袖で涙を拭いながら小さく肩を震わせていると、突然胸の辺りに衝撃が走った。
「諦めますって言えよ!」
智美がそう言い放ちながら、私を感情的に突き飛ばしたのだ。
「れみと萌もムカツクでしょ。ちょっとこいつやっちゃお」
「うんうん!」
「だねぇ」
智美に誘導されるように、れみは面白そうな笑みを浮かべ、萌は睨みを効かせてくる。そして「諦めろ、諦めろ」と言いながら、三人が交代で私を突き飛ばし始めた。
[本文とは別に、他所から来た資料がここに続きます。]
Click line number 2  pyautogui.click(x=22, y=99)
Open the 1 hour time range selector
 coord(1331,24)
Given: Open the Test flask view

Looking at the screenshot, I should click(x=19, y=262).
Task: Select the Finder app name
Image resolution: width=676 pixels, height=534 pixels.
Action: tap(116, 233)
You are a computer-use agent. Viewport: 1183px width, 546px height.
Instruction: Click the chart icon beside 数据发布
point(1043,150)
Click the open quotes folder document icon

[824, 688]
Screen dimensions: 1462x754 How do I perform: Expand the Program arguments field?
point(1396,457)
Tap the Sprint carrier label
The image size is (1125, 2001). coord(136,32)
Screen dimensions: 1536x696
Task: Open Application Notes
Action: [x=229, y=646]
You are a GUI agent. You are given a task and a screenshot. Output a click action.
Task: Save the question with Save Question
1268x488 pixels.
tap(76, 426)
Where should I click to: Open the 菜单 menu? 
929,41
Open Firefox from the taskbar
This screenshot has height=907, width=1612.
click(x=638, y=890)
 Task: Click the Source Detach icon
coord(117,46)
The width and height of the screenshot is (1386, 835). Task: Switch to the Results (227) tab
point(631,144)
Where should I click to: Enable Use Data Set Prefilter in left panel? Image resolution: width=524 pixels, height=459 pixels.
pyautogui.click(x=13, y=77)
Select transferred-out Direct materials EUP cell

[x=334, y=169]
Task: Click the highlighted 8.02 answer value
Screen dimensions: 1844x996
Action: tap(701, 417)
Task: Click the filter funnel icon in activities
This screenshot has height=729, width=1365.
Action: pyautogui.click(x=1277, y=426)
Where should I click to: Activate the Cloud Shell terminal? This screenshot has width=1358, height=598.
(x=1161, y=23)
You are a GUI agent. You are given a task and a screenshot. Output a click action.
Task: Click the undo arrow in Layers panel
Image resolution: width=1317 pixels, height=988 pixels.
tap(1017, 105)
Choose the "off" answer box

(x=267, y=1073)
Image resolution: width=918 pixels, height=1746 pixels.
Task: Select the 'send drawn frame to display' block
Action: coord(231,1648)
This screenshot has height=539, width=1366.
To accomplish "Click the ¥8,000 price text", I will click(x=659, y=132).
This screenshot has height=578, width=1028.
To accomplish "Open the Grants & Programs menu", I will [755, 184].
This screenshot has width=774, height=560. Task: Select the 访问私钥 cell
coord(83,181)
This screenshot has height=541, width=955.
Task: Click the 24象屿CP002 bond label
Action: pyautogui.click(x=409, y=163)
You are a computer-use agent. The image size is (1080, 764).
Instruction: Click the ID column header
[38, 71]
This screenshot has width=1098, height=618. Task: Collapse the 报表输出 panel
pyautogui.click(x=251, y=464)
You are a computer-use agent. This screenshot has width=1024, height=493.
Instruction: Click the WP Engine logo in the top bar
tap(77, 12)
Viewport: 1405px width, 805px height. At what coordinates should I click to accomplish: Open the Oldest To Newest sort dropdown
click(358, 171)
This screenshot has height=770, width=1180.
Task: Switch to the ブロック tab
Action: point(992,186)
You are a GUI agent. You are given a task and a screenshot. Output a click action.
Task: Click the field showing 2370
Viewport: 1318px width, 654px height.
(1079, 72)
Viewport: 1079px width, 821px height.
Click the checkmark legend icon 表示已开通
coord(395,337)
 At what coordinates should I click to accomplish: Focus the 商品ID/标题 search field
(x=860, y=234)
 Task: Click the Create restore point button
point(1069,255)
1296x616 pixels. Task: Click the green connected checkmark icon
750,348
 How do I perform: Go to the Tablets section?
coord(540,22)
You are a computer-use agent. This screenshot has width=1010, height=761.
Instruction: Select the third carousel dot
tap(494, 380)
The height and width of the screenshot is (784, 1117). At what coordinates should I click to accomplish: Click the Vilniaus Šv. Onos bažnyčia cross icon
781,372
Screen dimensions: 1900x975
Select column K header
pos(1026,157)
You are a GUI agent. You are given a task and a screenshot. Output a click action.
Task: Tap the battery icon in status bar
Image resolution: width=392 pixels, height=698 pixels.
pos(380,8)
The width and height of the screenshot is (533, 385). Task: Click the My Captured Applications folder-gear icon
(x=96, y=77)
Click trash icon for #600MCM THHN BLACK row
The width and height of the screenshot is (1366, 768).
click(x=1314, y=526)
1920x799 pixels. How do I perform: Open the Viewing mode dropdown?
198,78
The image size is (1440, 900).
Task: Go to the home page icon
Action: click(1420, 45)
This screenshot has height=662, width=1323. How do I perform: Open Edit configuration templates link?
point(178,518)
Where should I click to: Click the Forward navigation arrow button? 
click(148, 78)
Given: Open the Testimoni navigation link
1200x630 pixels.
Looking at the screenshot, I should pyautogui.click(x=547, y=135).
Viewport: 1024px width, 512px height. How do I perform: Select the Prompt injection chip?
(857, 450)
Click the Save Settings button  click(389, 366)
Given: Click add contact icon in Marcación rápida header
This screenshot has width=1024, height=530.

それからはもうやられるがままに、一番後ろの方から一番前列くらいまで、机や椅子にぶつかりながら突き飛ばされ続けた。
足や腰にぶつかる痛みと、突き飛ばされる時に押される肩や胸が凄く痛い。精神的にも肉体的にも苦痛で、自然と涙がボロボロと溢れ出していた。
丁度萌が突き飛ばした時だろうか、その手に私の涙が付着してしまったようだ。
「うわ、汚ねぇじゃねーかよ! ふざけんなコラ!」
元より低めの萌の声に、更にドスが効いて私は体をビクっと恐怖で震わせた。そして咄嗟に出てしまった一言が、とんでもない事態を引き起こすキッカケとなってしまったのだ。
「ご、ごめんね萌ちゃん……」
「その名前で呼ぶんじゃねーよ!」
今まで一度もマジクソ三姉妹の名前なんて呼んだことがなかった。だから咄嗟に名前で呼んでしまったのだろう。だけど萌に関してはそれはタブーだったのを忘れていた。名前と容姿のギャップがコンプレックスなのか、萌はれみと智美以外に名前で呼ばれることをひどく嫌っていたのだ。
力強く繰り出された蹴り。ヤクザキックとでも言うのであろうか、私は萌の強烈な前蹴りを食らって、後ろに大きく吹き飛んだ。バランスを崩した体が、自然と前へとひねるように向いていく。
一瞬の出来事だったが、それはスローモーションのようにゆっくりと感じた。
流れていく教室の窓際の風景。綺麗に消された黒板が、端から姿を現してくる。徐々に視界は下降を始め、教壇が一面に広がり始める。
そして待ち構えるかのように、目の前には教団の角が――ゆっくりと、ゆっくりと、私の右目に迫ってきたのだった。
「ぎゃぁぁああああああああ! 痛い痛い痛い痛い痛い痛い! ぅわぁ゛あ゛あ゛あ゛あ゛あ゛!」
右目に突如襲い掛かってきた、今まで体験したことのない激しい痛み。ズキズキと激しく脈打つように、まるで燃えるような痛みにさえ感じる。
強烈な痛みと、目が潰れてしまったかもという恐怖から、私は断末魔にも似た叫びを轟かせた。
今まで私が発したことのない声量と叫び声に、さすがの三人もやり過ぎたと感じたのか、驚きを隠せないようだ。
「か、帰ろっ!」
智美の言葉を合図に、まるでその場から逃げ出すような足音が聞こえる。
私は床に丸くなってうずくまり、両手で必死に右目を押さえ続けた。左目からは涙が止まらず、ベットリとした生ぬるい感触が手を伝うが、痛みで動く気すら起きない。
――ひどい……ひどすぎる。なんで私ばっかりこんな目に……。何も悪い事してないのに、どうして!? こんな理不尽な人生もうイヤ! やり直したい、やり直したい。……”覆したい”!
「誰か、誰か……助けてよぉ……」
助けてくれる人なんて誰もいないのに、何かにすがるように、私は自然と本音を零していた。
その時、急に聞き覚えのある声が耳に入って来た。
「……菊地さん?」
私はゆっくりと声のした方へ顔を向け、朧げな瞳でその姿を捉えた。
そこには、開け放たれたドアの前で立ち尽くし、私を見つめる一人の男子の姿があった。
心配そうな面持ちを向ける彼――、一聖くんの姿が。